Because of high energy costs and various governmental requirements, household appliances are being extensively redesigned to increase their energy efficiency. In the case of refrigerators and food freezers, substantial improvements have been made by using superior insulation and by various other improvements in the refrigeration system itself, including the sizing of evaporators and condensers. One of the areas that has received the most attention is to increase the efficiency of the refrigeration compressor itself. This efficiency is expressed as the energy efficiency ratio (EER), which is measured by dividing the BTU/hr. output by the wattage power consumption under standard running conditions, and the resulting ratio is the energy efficiency ratio where the higher the number, the greater the efficiency. At one time, certain refrigeration compressors may have had an energy efficiency ratio as low as 2 to 2.5, but current developments have increased this above 4, and some compressors have been known to approach the ratio of 5 or better.

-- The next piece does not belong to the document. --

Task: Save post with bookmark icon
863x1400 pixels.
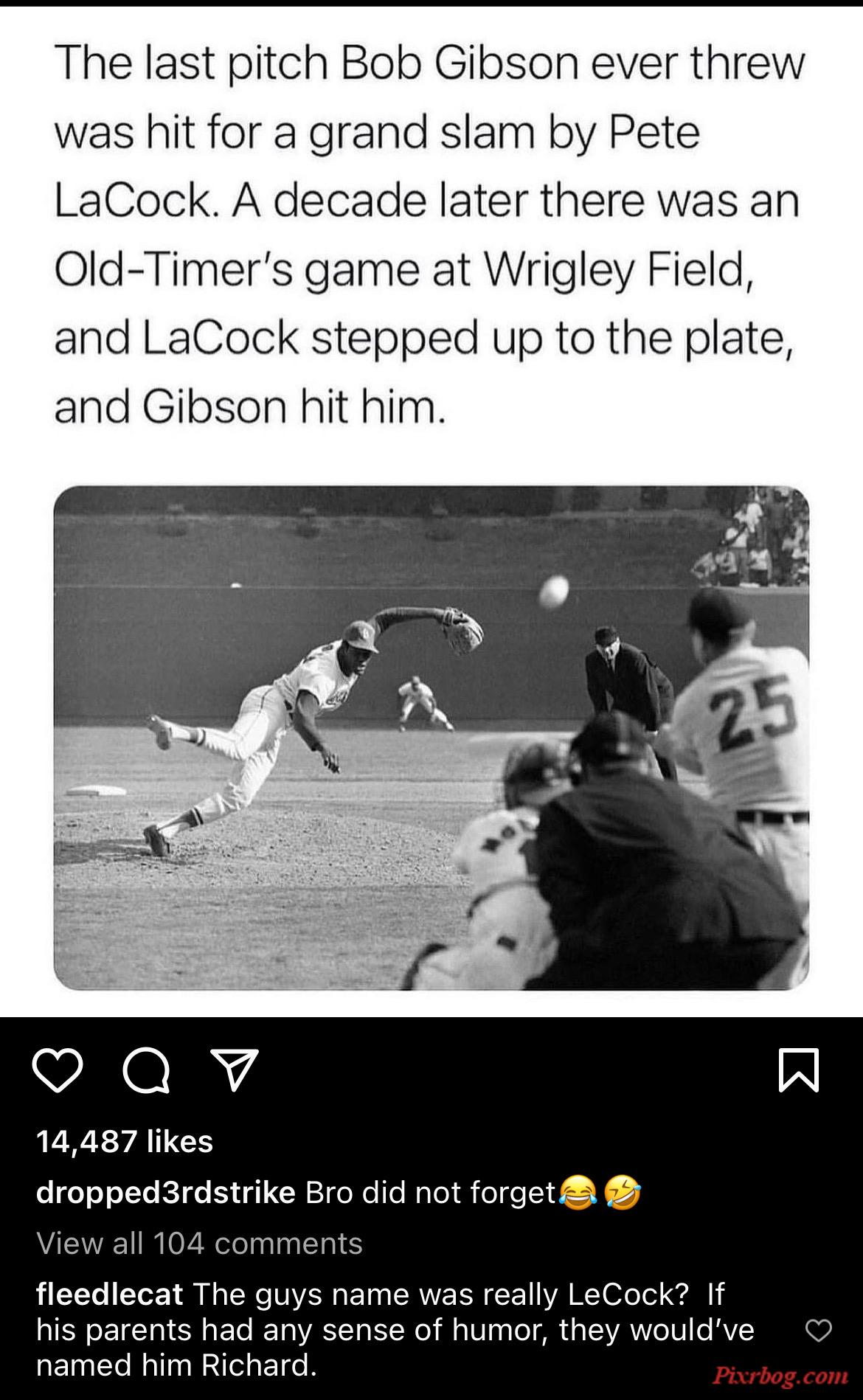Action: pos(799,1070)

Increases in compressor efficiency have come primarily from increases in the electrical efficiency of the motor and from increases in the volumetric efficiency of the pump. One area that has received little attention is the area of mechanical friction, because it has not been recognized that any suitable means could be used to decrease the bearing friction of the principal rotating part, namely, the crankshaft. The crankshaft on these compressors generally rotates about the vertical axis, and therefore requires journaling in radial bearings to position and confine its rotation about the axis and using a thrust bearing to take the weight of the crankshaft and the parts mounted thereon. These bearings have generally been of the plain or oil film type, using a hardened steel crankshaft running in machined bearing surfaces on a cast iron frame, and the thrust bearing has commonly been in the form of hardened flat washers which may either float or be non-rotatably secured to the crankshaft or other parts. Such fluid film bearings have offered quiet operation and long life, while providing an acceptable level of friction, and therefore efforts to utilize rolling element bearings have generally not been successful, not only because of the higher cost, but also because of increased noise and shortened life of operation of such bearings.

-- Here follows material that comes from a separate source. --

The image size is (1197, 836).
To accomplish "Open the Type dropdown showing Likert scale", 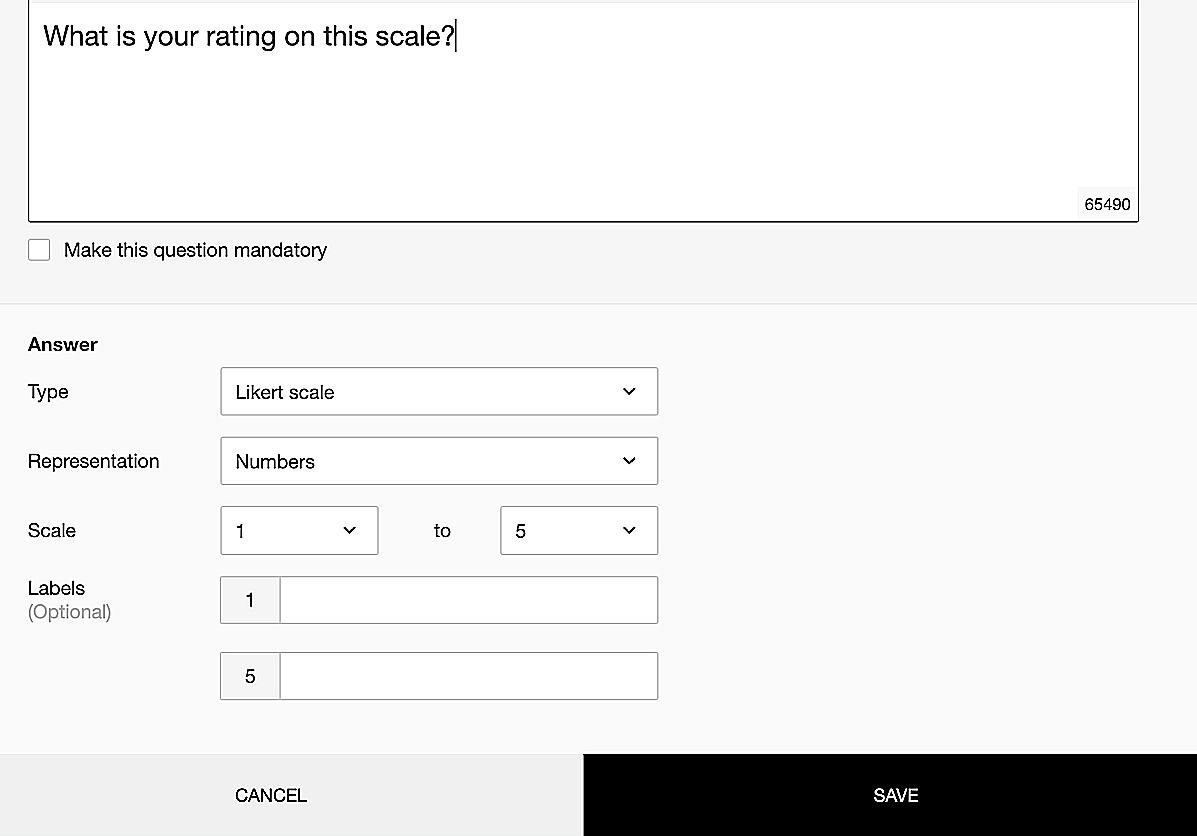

It is recognized that in larger size compressors, such as multiple piston types used for central air conditioning units, ball and roller type bearings have been used with considerable success, and in fact have become almost necessary because of some of the high bearing loads in such units. Such units have positive displacement oil pumps and oil circulation under pressure to provide adequate lubrication for the rolling element bearings, and generally the locations where such units are used do not make extremely quiet operation a necessity. However, efforts to utilize such rolling element bearings on small household-type compressors run into a scale factor problem, where on the much smaller units there is insufficient space for many rolling element bearings, and they represent a substantial increase in cost over the plain fluid film bearing. Furthermore, the application in household refrigerators requires an extremely low noise level to be acceptable, and such compressors are required to have a long life of 10 or more years, often operating under a better than 50% duty cycle. Furthermore, such household compressors, which normally operate using two-pole motors of a nominal speed of 3600 rpm, utilize radially extending surfaces and centrifugal force to produce the necessary oil circulation for lubrication, and such lubrication is not as readily controllable, nor as predictable, as the lubrication provided by a positive displacement pump such as is used in larger compressors.